Olvera de la Cruz, senior author of the paper, is professor of materials science and engineering in the McCormick School of Engineering and Applied Science and director of the Materials Research Center; Vernizzi, lead author of the paper and a member of Olvera de la Cruz's research group, is a research assistant professor.

The journal's editors selected six outstanding papers that reflect the highest standards of scientific excellence and originality from 3,600 research articles published by PNAS in 2007. The honored papers represent the six broadly defined classes under which the National Academy of Sciences, publisher of PNAS, is organized.

In the paper, titled "Faceting ionic shells into icosahedra via electrostatics," the researchers report discovering a new mechanism by which charged molecules -- some molecules of life among them -- organize themselves into closed shapes.

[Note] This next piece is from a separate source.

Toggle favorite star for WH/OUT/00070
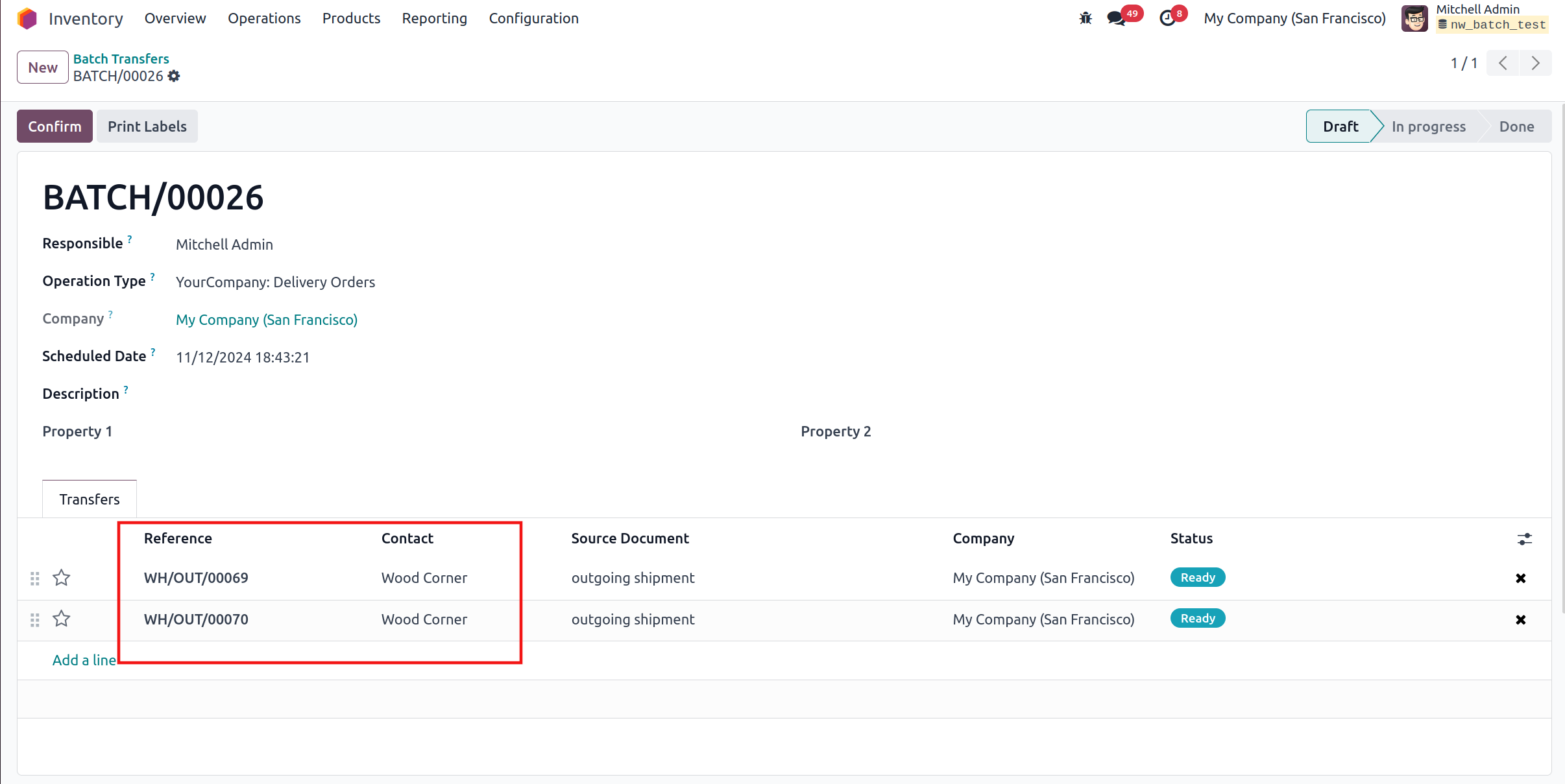This screenshot has width=1565, height=784. coord(62,619)
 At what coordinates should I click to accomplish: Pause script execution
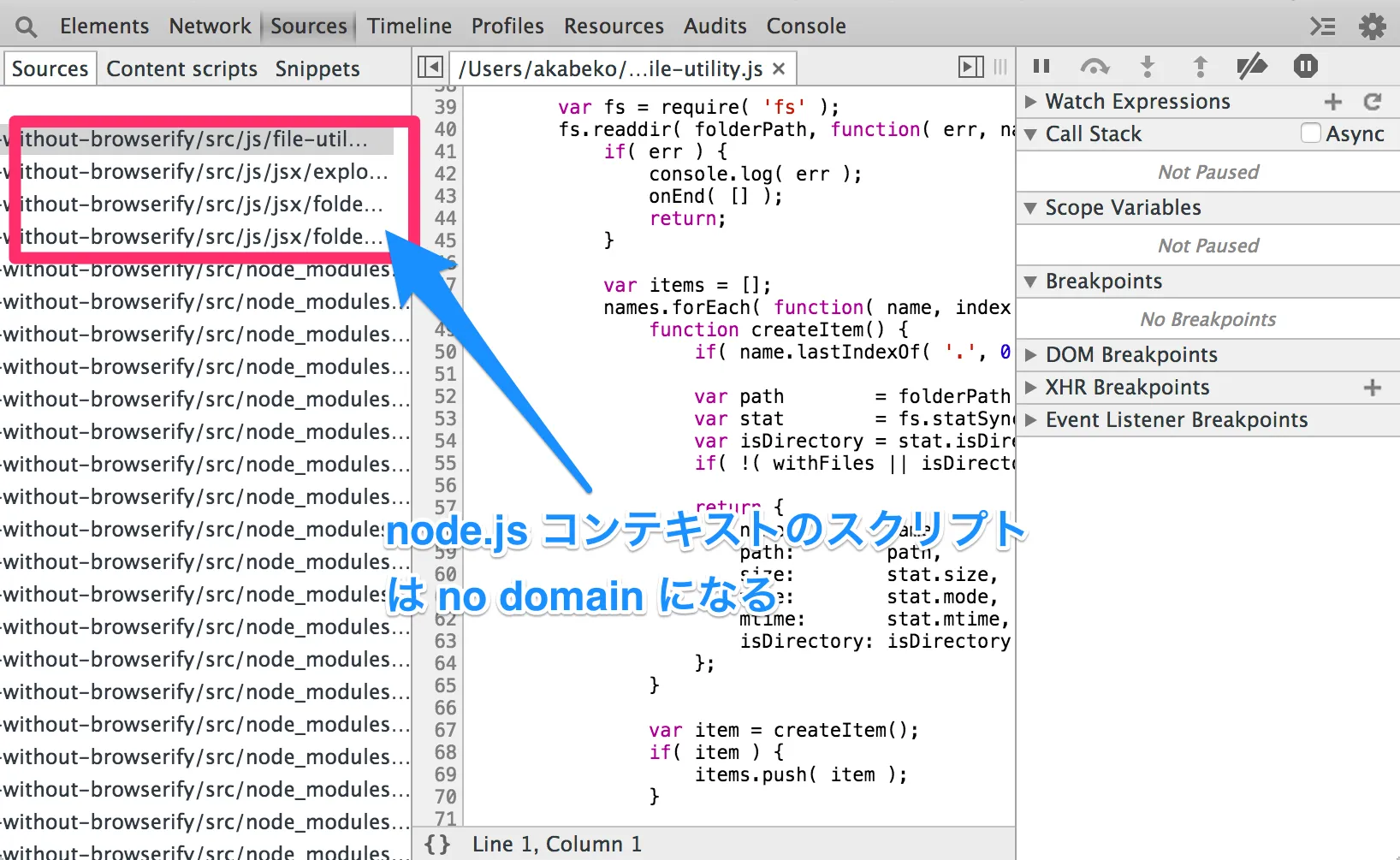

Their work illuminates the age-old question of how molecules that in a fundamental sense are unable to distinguish any one direction from any other, like a sphere or featureless ball, can organize themselves into structures that are more complex and reflect the existence of special directions, like dice with numbered sides.

Biomolecular assemblies exploit such directions for performing essential functions in living organisms. The Northwestern research, which was supported by the National Science Foundation, may open a new frontier of learning how to design functional nanostructures using a kind of molecular engineering that exploits how different charged molecules arrange themselves.

The award was established in 2005 as the PNAS Paper of the Year Prize and renamed the Cozzarelli Prize in 2007 to honor late PNAS Editor-in-Chief Nicholas R. Cozzarelli. The annual award acknowledges papers published in PNAS during the previous year that reflect exceptional contributions to the scientific disciplines represented by the National Academy of Sciences.